-- Description of the task --
What lines of the data below include the word "plus"? Report them by copying each.

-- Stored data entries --

· · · ·

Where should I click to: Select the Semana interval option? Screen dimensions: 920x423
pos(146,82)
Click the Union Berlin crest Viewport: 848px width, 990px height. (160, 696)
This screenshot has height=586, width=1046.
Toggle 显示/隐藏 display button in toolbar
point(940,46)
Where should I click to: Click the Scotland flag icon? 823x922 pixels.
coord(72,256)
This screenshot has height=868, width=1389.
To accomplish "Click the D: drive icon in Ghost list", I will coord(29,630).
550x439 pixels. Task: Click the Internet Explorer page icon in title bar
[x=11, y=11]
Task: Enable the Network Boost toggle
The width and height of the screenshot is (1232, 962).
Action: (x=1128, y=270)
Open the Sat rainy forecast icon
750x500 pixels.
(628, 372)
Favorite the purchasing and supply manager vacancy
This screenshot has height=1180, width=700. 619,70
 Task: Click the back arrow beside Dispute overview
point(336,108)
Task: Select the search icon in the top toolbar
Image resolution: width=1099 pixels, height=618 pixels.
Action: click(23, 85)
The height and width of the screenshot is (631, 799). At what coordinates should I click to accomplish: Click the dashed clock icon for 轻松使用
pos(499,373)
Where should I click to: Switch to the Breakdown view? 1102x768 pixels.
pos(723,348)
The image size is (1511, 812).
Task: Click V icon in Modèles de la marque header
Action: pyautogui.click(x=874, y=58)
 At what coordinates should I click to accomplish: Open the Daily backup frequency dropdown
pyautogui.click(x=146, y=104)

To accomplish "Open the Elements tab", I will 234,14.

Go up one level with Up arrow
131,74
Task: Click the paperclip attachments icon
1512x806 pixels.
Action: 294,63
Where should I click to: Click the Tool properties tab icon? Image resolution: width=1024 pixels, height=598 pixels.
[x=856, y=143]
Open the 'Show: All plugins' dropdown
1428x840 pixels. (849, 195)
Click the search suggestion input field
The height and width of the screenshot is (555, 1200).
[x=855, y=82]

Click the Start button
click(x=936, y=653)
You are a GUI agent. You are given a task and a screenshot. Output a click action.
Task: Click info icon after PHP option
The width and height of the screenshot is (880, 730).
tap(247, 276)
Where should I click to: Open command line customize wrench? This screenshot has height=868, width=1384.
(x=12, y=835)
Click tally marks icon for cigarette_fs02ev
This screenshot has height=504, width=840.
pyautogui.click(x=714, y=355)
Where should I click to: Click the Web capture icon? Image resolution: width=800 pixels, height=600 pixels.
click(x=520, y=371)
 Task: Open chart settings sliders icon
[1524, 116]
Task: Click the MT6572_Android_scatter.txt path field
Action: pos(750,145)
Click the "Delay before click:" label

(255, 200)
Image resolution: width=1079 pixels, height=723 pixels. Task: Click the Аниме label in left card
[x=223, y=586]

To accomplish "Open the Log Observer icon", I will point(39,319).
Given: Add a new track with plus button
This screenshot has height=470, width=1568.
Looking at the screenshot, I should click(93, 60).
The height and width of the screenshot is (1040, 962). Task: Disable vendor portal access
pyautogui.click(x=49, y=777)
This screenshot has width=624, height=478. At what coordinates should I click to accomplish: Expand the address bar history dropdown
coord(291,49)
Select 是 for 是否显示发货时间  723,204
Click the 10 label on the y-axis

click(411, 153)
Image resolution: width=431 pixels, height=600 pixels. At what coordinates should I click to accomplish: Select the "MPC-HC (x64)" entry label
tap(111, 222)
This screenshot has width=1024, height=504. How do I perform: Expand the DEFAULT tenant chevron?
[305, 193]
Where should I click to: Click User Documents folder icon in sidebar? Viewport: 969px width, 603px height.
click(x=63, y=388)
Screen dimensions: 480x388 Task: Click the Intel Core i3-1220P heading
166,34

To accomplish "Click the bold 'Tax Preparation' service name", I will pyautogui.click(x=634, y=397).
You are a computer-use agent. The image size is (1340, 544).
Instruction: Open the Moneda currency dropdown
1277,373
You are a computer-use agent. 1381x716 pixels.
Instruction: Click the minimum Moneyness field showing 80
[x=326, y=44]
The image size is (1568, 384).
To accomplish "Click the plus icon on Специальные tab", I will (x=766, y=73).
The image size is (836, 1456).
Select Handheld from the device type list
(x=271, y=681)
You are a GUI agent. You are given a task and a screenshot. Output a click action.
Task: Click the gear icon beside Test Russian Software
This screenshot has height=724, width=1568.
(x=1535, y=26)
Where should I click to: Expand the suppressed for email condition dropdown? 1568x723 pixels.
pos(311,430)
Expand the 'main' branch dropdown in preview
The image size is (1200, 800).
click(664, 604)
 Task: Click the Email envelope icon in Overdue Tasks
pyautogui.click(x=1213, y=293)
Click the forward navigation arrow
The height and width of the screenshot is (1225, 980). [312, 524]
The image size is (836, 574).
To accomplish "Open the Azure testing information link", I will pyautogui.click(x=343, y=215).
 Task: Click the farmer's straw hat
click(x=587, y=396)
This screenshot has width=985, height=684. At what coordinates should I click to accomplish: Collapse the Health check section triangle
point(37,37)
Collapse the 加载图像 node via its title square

· · · ·

-- Response box --
Given: Add a new track with plus button
To accomplish "Click the plus icon on Специальные tab", I will (x=766, y=73).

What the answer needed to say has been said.